October 15, 2019

Did you know that the FBI’s Internet Crime Complaint Center reported that $30 million was lost to phishing scams in one year? Phishing is a cyber-crime in which an unsolicited email or text message is sent by a fraudster who works to extract sensitive personally identifiable information, banking and credit card details and passwords. Below are some tips about what phishing looks like.

  • Be mindful of the most common signs of a phish: unexpected emails or texts with generic greetings, embedded hyperlinks, attachments or grammatical inaccuracies. These messages often convey a sense of urgency.  
  • Spear phishing attacks are more sophisticated, as the fraudster uses information they have gathered about you specifically to tailor their message to appear more legitimate. They will likely come in the form of a message from someone you know and trust – such as your bank, an online retailer that you shop with, a known friend or acquaintance in your email contact list … and even your boss! Around the holidays, fraudsters deploy phishing emails that look like they are from UPS, FedEx or another delivery service with “an important update about your package delivery". If you receive a strange message from someone you know that asks you to pick up gift cards, wire money, or “update” your account or other credentials, be sure to report it or delete it immediately. If the message contains a hyperlink or attachment – do not click or open the attachment!  By clicking or opening, that is how fraudsters infect your machine with malware.
  • Vishing attacks, similar to phishing, are from cybercriminals who contact you by phone impersonating someone in a position of authority.
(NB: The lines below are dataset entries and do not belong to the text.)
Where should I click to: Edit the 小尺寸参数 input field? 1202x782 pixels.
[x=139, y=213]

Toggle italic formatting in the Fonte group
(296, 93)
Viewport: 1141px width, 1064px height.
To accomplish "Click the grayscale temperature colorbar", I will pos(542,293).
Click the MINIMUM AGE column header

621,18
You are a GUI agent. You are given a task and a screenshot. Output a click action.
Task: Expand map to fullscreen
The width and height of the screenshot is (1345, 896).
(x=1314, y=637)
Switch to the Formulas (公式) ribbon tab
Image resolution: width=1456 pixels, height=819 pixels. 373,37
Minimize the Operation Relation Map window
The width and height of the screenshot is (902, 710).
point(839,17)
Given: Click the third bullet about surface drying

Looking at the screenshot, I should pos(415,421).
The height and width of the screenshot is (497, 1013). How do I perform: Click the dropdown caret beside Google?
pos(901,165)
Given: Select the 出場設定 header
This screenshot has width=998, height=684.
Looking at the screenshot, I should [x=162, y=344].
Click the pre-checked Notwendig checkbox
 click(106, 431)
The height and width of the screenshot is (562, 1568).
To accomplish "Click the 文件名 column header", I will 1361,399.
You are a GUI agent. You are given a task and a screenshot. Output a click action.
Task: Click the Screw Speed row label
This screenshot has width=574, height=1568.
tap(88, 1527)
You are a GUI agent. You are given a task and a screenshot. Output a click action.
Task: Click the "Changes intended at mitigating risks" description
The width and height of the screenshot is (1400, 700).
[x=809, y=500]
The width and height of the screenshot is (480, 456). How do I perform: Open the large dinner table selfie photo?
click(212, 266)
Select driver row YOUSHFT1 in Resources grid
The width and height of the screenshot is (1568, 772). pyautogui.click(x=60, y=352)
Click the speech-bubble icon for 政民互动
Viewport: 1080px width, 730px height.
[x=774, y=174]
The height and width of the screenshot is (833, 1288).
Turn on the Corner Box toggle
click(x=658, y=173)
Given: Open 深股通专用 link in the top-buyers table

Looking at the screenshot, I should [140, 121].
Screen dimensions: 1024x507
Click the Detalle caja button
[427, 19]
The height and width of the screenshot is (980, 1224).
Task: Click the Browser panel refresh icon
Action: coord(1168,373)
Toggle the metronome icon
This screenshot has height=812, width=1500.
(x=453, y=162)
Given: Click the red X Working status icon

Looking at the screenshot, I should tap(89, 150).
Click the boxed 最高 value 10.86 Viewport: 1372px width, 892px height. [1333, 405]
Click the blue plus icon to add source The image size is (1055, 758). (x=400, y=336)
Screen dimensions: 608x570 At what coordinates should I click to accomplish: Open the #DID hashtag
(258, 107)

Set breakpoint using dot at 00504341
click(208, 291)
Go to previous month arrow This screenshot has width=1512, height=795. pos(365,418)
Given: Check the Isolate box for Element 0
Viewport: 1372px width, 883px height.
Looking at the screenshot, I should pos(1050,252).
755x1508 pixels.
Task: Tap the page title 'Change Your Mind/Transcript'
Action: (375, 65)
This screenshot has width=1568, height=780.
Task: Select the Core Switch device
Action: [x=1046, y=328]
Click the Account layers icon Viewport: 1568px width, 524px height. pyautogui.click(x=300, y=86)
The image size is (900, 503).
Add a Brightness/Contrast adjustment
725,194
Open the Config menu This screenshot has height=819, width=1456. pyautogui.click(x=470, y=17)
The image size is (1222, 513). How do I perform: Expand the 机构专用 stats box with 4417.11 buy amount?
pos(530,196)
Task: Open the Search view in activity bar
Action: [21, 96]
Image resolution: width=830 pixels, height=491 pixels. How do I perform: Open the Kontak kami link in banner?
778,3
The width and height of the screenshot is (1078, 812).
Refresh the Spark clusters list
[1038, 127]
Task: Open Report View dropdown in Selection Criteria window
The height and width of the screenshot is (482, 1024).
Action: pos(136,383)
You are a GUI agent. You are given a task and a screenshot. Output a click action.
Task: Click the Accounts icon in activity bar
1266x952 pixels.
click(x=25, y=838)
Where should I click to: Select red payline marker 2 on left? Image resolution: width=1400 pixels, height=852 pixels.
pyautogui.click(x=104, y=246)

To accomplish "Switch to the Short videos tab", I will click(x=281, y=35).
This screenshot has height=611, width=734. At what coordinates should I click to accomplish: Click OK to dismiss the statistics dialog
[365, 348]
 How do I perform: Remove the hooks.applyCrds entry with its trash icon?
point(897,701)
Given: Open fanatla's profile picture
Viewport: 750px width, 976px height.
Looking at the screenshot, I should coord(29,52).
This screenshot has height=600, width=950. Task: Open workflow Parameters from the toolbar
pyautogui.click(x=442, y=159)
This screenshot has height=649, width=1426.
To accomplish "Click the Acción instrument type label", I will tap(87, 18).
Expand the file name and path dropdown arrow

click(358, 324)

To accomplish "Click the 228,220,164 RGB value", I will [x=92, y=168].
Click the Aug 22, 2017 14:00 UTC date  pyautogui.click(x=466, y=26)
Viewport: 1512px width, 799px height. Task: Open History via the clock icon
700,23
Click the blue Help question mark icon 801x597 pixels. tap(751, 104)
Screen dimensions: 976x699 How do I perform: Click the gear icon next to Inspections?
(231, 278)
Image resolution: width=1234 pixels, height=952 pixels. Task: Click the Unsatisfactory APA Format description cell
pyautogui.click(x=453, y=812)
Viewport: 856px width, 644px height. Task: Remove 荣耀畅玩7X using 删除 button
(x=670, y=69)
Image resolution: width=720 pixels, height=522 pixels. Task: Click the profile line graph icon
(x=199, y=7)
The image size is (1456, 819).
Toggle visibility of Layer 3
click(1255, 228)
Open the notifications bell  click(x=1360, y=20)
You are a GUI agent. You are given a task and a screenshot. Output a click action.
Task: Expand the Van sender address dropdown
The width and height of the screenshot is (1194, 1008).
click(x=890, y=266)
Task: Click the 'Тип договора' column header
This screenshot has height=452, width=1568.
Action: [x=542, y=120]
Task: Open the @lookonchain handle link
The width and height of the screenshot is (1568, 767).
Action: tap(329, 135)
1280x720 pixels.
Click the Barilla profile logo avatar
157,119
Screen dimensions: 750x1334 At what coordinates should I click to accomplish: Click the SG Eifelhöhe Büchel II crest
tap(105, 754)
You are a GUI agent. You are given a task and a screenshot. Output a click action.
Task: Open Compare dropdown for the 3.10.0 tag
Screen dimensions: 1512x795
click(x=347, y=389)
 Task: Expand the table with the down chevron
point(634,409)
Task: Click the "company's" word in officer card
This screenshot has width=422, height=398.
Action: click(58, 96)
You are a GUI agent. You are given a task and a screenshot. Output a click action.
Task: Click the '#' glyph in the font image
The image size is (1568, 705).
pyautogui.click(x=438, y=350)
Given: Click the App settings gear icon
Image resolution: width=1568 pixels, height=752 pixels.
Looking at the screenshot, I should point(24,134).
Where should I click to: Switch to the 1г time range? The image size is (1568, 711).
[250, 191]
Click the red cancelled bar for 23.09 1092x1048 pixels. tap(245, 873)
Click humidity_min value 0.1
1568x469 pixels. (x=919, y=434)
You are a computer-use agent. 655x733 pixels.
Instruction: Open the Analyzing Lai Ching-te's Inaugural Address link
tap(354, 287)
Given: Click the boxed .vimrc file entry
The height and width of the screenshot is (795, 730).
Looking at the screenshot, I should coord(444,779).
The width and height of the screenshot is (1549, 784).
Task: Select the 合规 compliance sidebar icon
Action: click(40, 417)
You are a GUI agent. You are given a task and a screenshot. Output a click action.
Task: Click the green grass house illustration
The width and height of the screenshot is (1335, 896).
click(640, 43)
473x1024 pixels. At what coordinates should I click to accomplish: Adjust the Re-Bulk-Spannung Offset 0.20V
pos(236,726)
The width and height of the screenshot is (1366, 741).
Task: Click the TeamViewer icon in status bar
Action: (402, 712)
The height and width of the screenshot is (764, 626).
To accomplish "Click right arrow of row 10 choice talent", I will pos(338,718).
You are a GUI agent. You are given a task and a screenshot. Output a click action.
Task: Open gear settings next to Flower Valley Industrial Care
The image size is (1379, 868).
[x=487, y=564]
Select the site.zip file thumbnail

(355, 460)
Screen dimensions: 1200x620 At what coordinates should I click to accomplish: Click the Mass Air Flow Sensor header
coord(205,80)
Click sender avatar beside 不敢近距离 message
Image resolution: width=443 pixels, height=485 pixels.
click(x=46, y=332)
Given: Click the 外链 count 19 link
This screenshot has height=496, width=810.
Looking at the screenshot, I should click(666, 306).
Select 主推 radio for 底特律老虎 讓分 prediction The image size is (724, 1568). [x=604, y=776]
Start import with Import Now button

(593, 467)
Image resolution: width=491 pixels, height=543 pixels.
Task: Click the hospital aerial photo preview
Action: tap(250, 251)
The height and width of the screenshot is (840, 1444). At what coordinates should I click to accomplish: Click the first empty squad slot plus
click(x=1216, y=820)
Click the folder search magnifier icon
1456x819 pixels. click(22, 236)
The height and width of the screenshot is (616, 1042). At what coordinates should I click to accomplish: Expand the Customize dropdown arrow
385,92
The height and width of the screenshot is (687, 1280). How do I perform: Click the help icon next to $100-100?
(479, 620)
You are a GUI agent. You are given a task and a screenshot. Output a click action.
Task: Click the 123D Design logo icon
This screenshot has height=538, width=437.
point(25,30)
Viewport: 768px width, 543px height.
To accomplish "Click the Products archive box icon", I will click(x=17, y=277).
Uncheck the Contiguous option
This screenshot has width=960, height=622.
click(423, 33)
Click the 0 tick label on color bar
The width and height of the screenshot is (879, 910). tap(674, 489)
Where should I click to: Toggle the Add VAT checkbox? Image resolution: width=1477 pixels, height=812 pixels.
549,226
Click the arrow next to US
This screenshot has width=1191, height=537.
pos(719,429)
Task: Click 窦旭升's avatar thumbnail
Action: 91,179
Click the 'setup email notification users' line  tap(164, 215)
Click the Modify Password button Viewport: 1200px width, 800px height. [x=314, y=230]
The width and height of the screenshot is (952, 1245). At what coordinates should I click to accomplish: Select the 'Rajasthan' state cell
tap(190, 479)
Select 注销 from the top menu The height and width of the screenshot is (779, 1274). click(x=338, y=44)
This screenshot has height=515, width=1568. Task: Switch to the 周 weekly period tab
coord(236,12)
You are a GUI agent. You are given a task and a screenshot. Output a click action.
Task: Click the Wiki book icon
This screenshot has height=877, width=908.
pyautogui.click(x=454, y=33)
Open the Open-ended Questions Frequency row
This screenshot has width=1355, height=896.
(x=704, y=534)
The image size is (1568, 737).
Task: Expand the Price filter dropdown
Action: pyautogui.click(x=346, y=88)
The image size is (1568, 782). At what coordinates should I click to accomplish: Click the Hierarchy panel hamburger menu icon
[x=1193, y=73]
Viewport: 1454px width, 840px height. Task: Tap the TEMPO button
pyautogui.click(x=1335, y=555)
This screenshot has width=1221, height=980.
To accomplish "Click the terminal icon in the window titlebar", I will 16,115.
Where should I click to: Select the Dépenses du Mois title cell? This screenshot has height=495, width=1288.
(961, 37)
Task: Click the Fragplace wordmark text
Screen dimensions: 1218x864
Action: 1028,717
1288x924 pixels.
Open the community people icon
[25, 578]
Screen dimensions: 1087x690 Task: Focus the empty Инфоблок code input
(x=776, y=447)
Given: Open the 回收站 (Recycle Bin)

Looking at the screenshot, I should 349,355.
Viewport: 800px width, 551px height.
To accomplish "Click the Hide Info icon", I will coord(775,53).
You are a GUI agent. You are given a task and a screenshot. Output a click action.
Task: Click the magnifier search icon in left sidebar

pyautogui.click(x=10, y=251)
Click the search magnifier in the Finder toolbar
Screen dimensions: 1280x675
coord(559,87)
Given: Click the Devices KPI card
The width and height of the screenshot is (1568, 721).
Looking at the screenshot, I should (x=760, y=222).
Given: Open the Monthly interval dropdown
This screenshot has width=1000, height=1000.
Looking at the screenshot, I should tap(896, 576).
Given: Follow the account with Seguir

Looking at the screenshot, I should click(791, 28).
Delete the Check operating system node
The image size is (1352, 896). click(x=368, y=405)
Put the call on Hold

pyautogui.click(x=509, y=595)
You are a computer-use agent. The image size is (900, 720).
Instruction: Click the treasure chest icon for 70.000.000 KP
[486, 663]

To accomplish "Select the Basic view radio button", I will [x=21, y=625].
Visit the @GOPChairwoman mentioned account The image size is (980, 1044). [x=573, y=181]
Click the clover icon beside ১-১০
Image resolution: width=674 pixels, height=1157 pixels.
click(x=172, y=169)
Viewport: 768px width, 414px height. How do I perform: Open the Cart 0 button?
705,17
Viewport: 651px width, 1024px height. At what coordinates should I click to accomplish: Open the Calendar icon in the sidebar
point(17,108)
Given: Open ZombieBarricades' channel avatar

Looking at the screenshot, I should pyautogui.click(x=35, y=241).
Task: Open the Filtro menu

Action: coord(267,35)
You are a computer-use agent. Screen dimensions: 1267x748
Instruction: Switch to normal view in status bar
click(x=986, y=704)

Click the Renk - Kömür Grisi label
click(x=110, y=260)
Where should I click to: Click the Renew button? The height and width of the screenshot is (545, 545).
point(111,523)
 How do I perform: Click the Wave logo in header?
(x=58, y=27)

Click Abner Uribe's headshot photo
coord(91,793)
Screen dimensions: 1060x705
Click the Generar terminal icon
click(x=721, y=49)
To protect yourself, do not provide any account or login information over the phone and try not to answer phone calls from numbers you don’t have stored. And, please – don’t trust your caller ID – call spoofing (the fraudster makes their phone number look like it is from someone you know and trust) is prevalent.  Learn more about vishing attempts here.
  • Do not share passwords or email accounts 
  • Do not act on unsolicited emails requesting or offering money, a gift card or another immediate action. Remember that urgency or secrecy in a message usually means that it is fraudulent.